Proprio facendo riferimento al quadro concettuale dell’universo biblico, l’autore del piyut non esprime l’esistenza divina attraverso la categoria dell’esistenza, che non è biblica, ma attraverso quella del regno, generando in questo modo un effetto paradossale, dal momento che quello del regno è un concetto relazionale. Come è possibile regnare se non c’è nessuno su cui esercitare il dominio? Non viene fornita una risposta, ma è possibile aggiungere un elemento: nel primo versetto vengono utilizzate due immagini, quella del re e quella del padrone (Adon), che sono differenti fra loro. Il re infatti in linea di massima non conosce personalmente i propri sudditi, mentre il padrone ha un rapporto personale con il suo servo.
Nel terzo versetto è nascosto un riferimento biblico significativo quando viene detto che, quando tutto sarà scomparso, il Signore rimarrà solo (levaddò). Per mezzo di questo termine infatti viene richiamato un versetto nel libro di Isaia (2, 17): Si abbasserà l’alterigia dell’uomo e si umilierà la superbia della gente e sarà magnificato solo il Signore in quel giorno.
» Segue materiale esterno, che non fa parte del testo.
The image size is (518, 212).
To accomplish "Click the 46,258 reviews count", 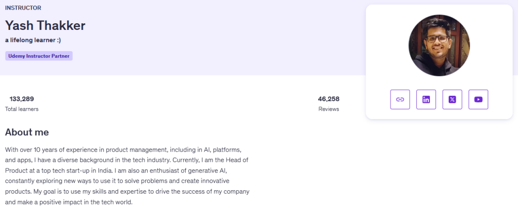I will pos(329,99).
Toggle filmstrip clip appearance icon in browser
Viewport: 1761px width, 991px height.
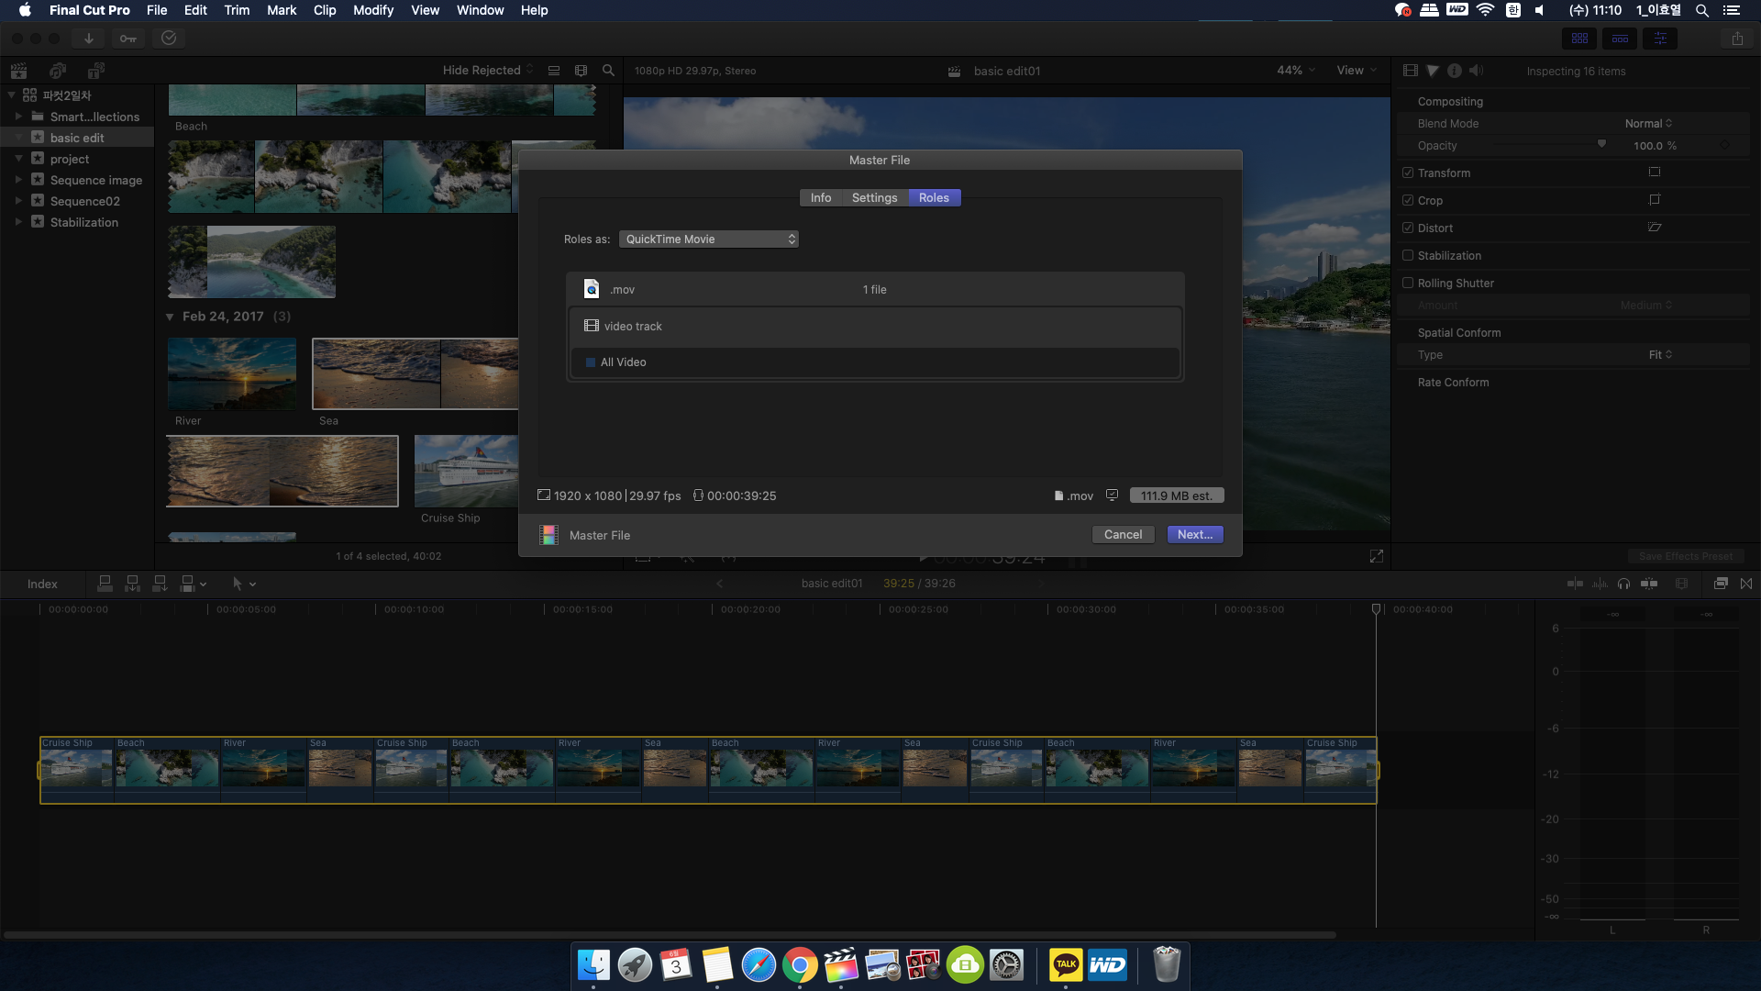pyautogui.click(x=581, y=71)
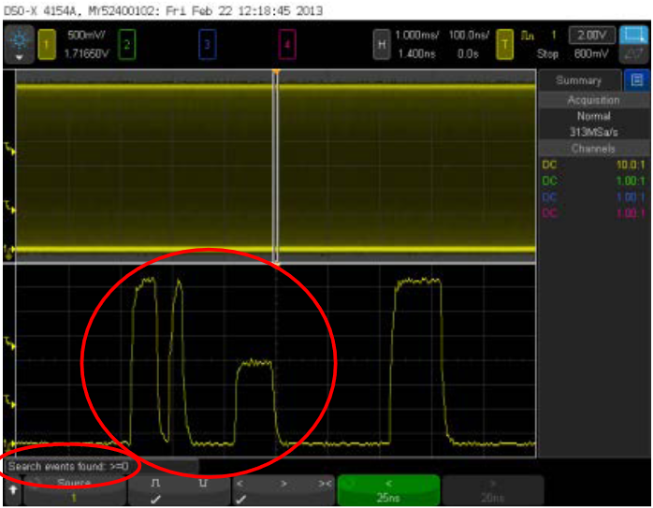Enable the magenta channel 4 indicator

[288, 43]
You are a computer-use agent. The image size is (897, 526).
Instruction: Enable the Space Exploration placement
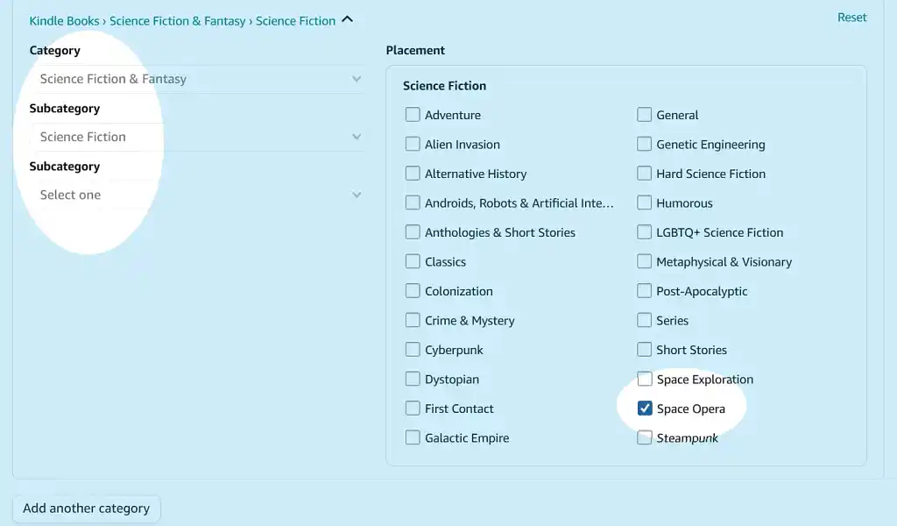click(644, 379)
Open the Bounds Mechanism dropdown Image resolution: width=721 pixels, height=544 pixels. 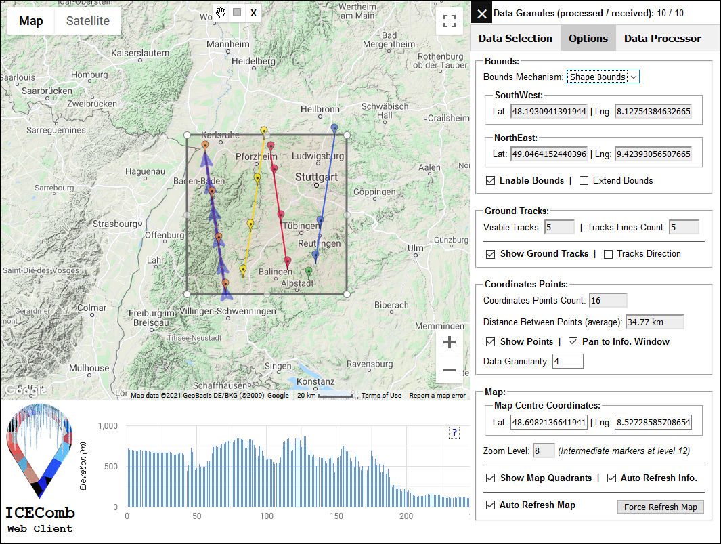[603, 77]
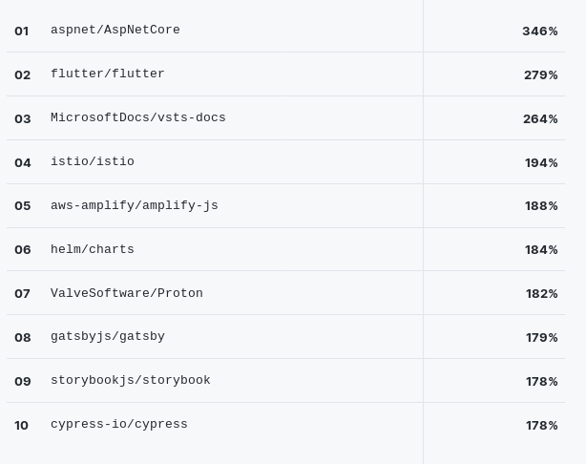586x464 pixels.
Task: Click rank number 10
Action: [x=21, y=426]
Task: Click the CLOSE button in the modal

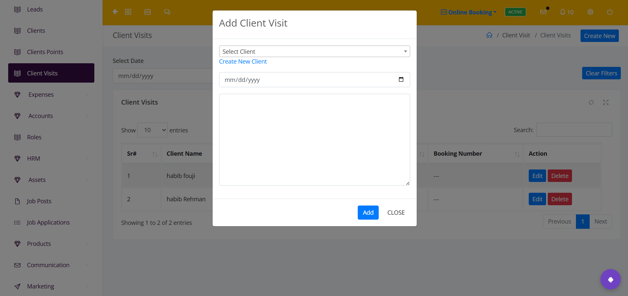Action: tap(396, 213)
Un altro passaggio notevole è al v. 7, quando con le parole Chay goalì, vivo è il mio redentore, si rimanda a un verso centrale nel libro di Yiov, che, pur riferendosi in quel contesto alla vicenda di Yiov, che afferma (Gb. 19, 25): “Sì, io so che il mio liberatore è vivo e per ultimo sulla polvere si erigerà”, assume qui un senso più generale riferendosi a tutti coloro i quali, pur affrontando le ristrettezze della vita, si affidano a D. Con gli ultimi versi viene intensificato il legame con i Tehillim, anzitutto con il riferimento a Sl. 31 ,6 affrontato in precedenza. Nei Salmi è presente una contrapposizione consistente fra l’uomo è il Signore, il custode di Israele che non sonnecchia e non dorme (Sl. 121, 4), e in chiusura è presente il riferimento al famoso versetto, che si recita nella Hallel (118,6) “Il Signore è dalla mia parte, non temo”. In questo modo, andando a dormire, o chiudendo gli occhi al termine della vita terrena, il credente mostra la propria fiducia in D., il quale, come è detto nel Midrash, è molto diverso dagli esseri umani: infatti se lasciamo agli uomini un oggetto nuovo in pegno, questo ci verrà restituito usato e rovinato, mentre noi la sera affidiamo la nostra anima stanca e affranta a D. dopo le fatiche della giornata, e ce la restituisce nuova.